NASA will finally launched the long overdue Artemis I mission on September 3, 2022. This unmanned flight tests the Orion space capsule that will eventually return mankind to the Moon. Incidentally, no human being has set foot on Earth’s natural satellite since 1972. On this first outing, Orion will orbit the moon and come home on a mission lasting up to 42 days. While no human being is onboard the spaceship, it still has an interesting crew all the same. Among them are four LEGO® Minifigures. Yes, you read that correctly. Four Minifigures are launching to the moon. However, this is not the first time our favorite plastic bricks have been in space. Today, as part of Space Week at True North Bricks, we’ll look at 6 times LEGO® went to space.
NOTE: This is an updated version of an article we initially wrote in 2019. Click here to read it.

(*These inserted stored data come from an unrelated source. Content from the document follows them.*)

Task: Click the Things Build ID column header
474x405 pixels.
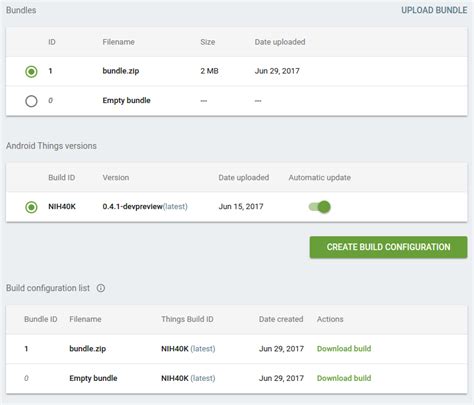Action: pyautogui.click(x=187, y=319)
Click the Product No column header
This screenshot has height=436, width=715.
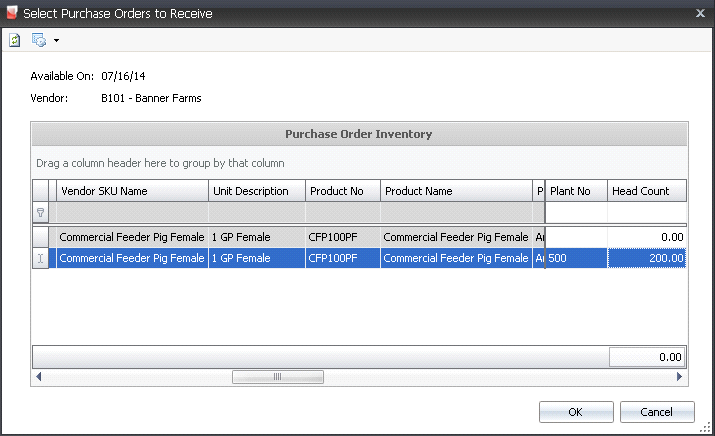pos(343,191)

Before we begin, let’s talk about space. What exactly constitutes a trip to “space”? According to international treaties, space begins at the Karman Line, which is about 100 km above sea level. This is actually still within the thermosphere (the layer of Earth’s atmosphere where polar auroras occur). It is also where the International Space Station orbits (the ISS is just over 400 km above sea level). So, for this article, we will examine the instances in which LEGO® has entered the thermosphere and beyond, starting with the closest missions, and heading farther out.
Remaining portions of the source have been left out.